8. Will I experience the same symptoms as others
The symptoms of menopause vary from one woman to another, even within the same families. The age and rate of regression of ovarian function vary tremendously. This means that you need to individually manage your menopause. What works for your mom or best friend may not work for you. If you have any questions about menopause, talk to your doctor. They can help you understand your symptoms and find ways to manage them appropriately for your lifestyle.
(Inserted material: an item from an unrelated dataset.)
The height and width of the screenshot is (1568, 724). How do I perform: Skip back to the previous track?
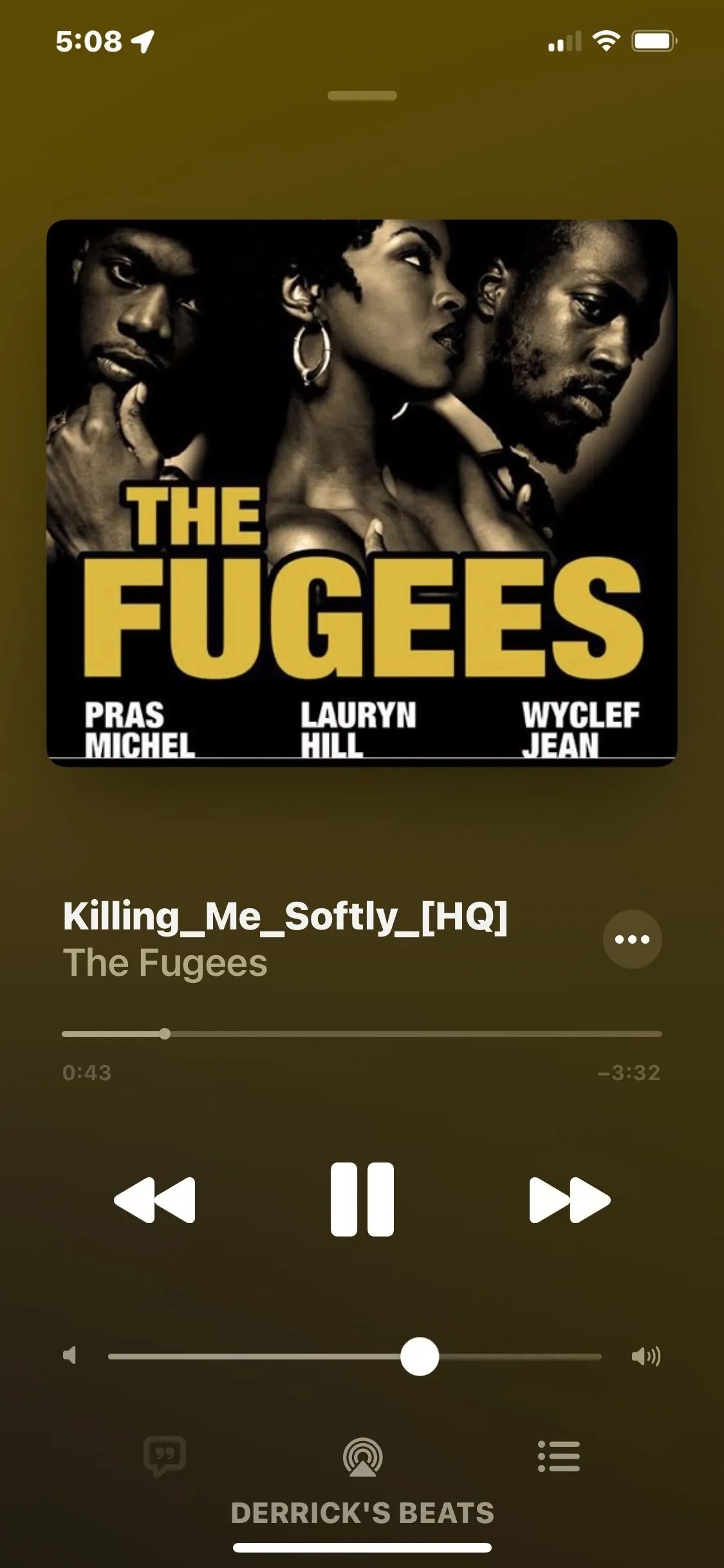tap(154, 1200)
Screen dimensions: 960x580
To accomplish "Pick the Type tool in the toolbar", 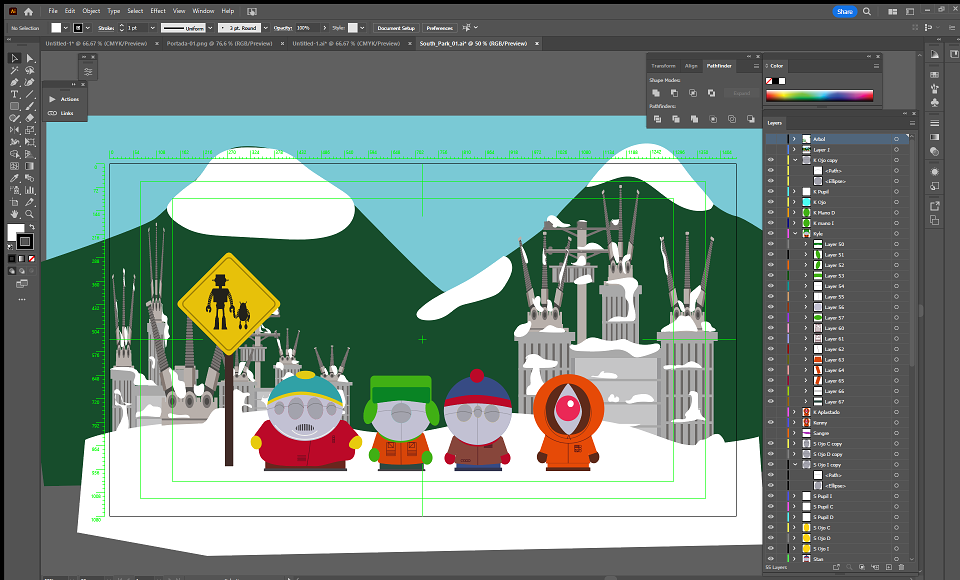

9. How will I know if I’m in menopause when I have a hysterectomy
If your uterus was surgically removed with a hysterectomy, you may not know you’ve reached menopause unless you experience hot flashes. This can also happen if you have had an endometrial ablation and your ovaries have not been removed. Endometrial ablation is the removal of the lining of your period to treat heavy menstruation.
If there are no symptoms, a blood test can show if your ovaries are still working. This test can be used to help doctors find your estrogen levels; may be beneficial if you are at risk of osteoporosis. That’s because knowing your estrogen status is important in determining whether you need a bone density assessment.
10. Is hormone replacement a safe option
Various hormone treatments can be used to prevent hot flashes and bone loss. The benefits and risks vary depending on the severity of your hot flashes and bone loss, and your health. These treatments may not be suitable for you. Always talk to your doctor before trying any hormone therapy.
11. Are there non-hormonal options for the treatment of menopausal symptoms
Hormone therapy may not be the right choice for you. Certain medical conditions may prevent you from using hormone therapy safely, or you may choose not to use such therapy for your own personal reasons. Changes in your lifestyle can help relieve many of your symptoms without the need for hormonal intervention.
– Weight loss
(room temperature reduction
) Avoiding foods that aggravate symptoms
– Wearing light cotton clothing
Treatments such as herbal treatments, acupuncture, some low-dose antidepressants, and other medications can help reduce hot flashes. You can use the drugs recommended by your doctor to prevent bone loss.
Menopause is a natural part of a woman’s life cycle. This is when estrogen and progesterone levels drop. The risk for certain conditions, such as osteoporosis or cardiovascular disease, may increase after menopause. Follow a healthy diet and get plenty of exercise to manage symptoms and prevent unnecessary weight gain.
You should contact your doctor if you are experiencing adverse symptoms that affect your ability to function or if you notice anything unusual that may require a closer look. There are numerous treatment options available to help with symptoms such as hot flashes. Consult your doctor for regular gynecological exams as you enter menopause.